## INFORMATION
══════════════════════════════

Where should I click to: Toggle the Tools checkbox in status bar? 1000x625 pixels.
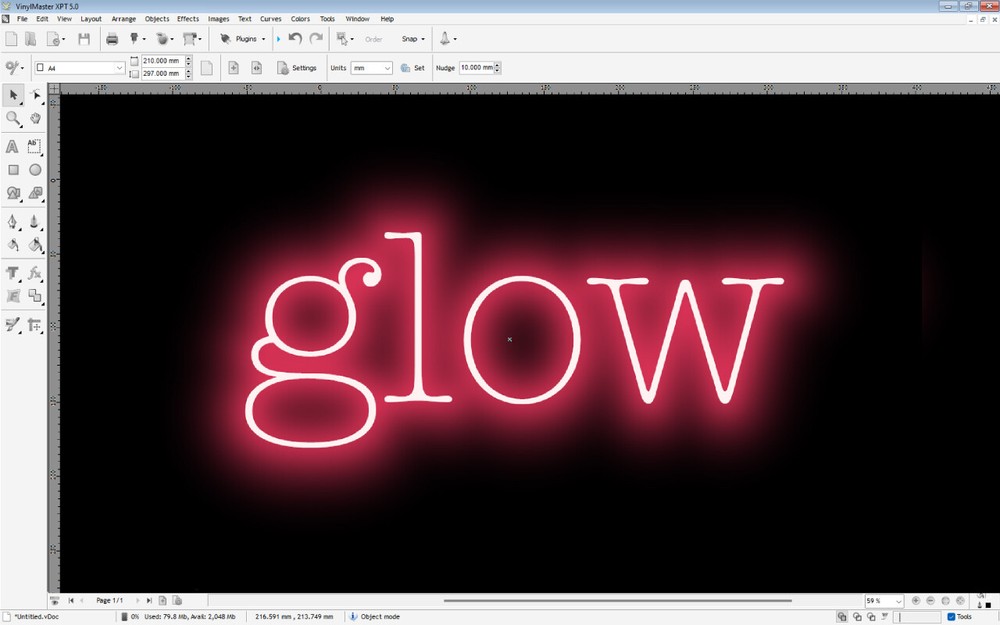pyautogui.click(x=951, y=617)
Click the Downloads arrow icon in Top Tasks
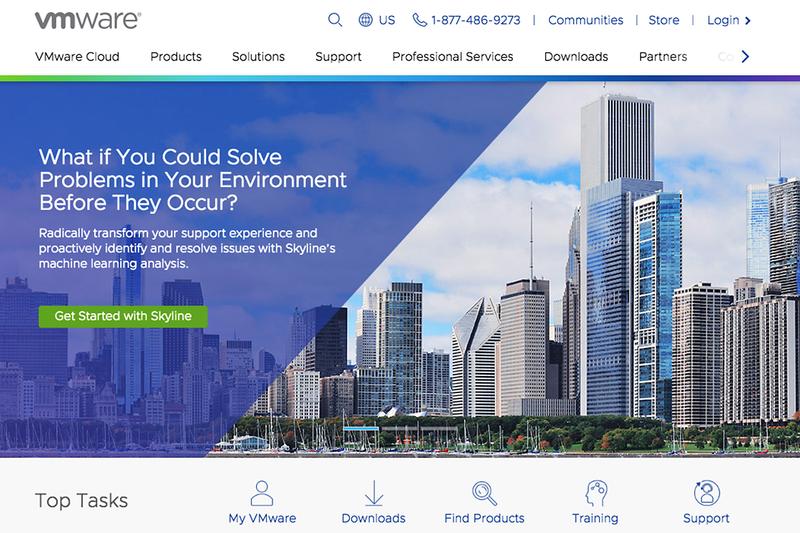The width and height of the screenshot is (800, 533). click(374, 492)
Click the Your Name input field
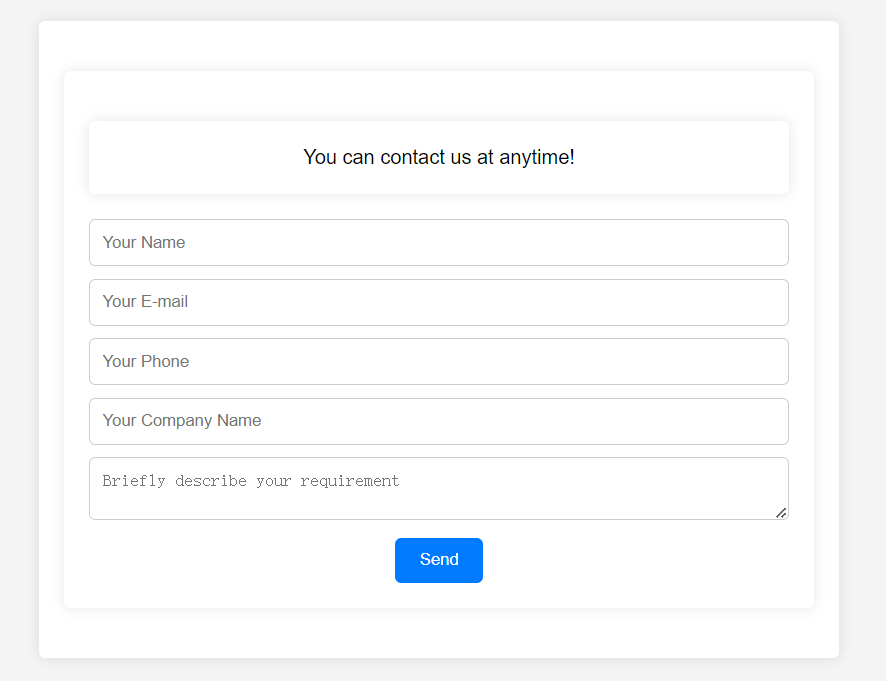This screenshot has width=886, height=681. coord(438,243)
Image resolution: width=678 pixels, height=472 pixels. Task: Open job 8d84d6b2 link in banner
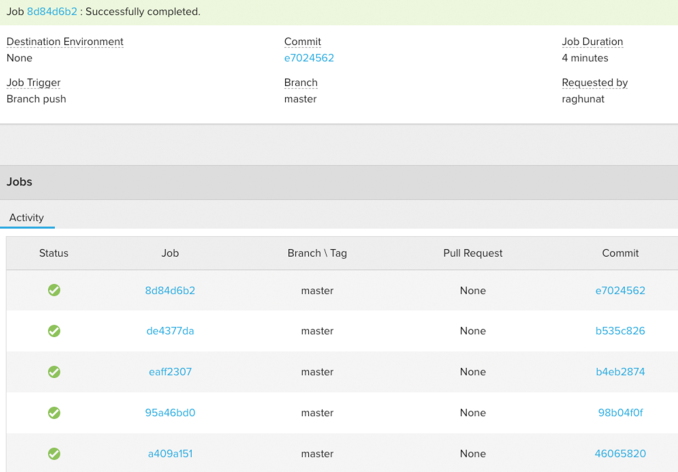(52, 12)
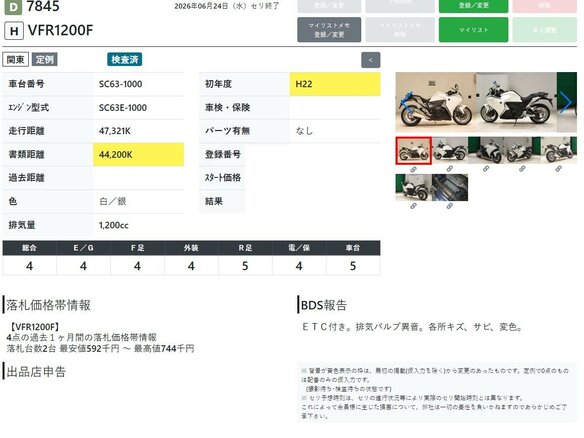Click the 関東 region tag

[x=16, y=60]
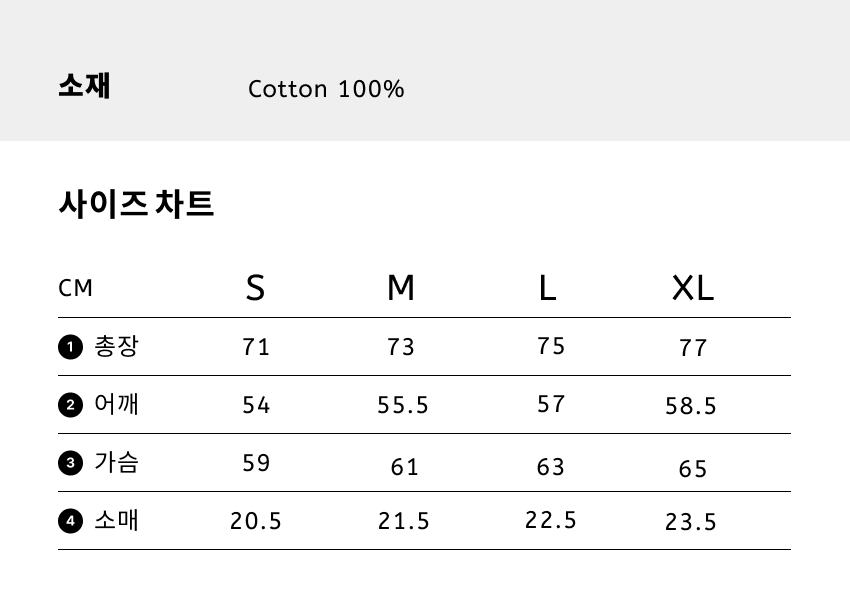This screenshot has width=850, height=607.
Task: Click the 어깨 row label
Action: 116,404
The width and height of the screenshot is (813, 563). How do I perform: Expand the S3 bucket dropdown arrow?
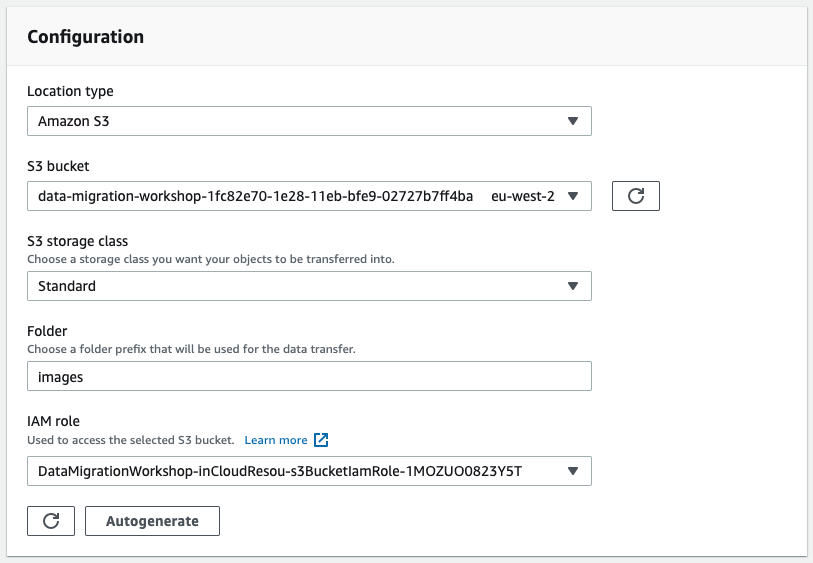[572, 196]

══════════════════════════════

## PROMPT
Output the line that contains "Click the Downloads arrow icon in Top Tasks" and every subsequent line through the end of the entries, exactly as given, without pictures.

## RESPONSE TO THIS TASK
Click the Downloads arrow icon in Top Tasks
The width and height of the screenshot is (800, 533). click(374, 492)
Click the Your Name input field
This screenshot has width=886, height=681. coord(438,243)
Image resolution: width=678 pixels, height=472 pixels. Task: Open job 8d84d6b2 link in banner
(52, 12)
Click the 関東 region tag

[x=16, y=60]
This screenshot has width=850, height=607.
Task: Click the 어깨 row label
Action: 116,404
The width and height of the screenshot is (813, 563). How do I perform: Expand the S3 bucket dropdown arrow?
[572, 196]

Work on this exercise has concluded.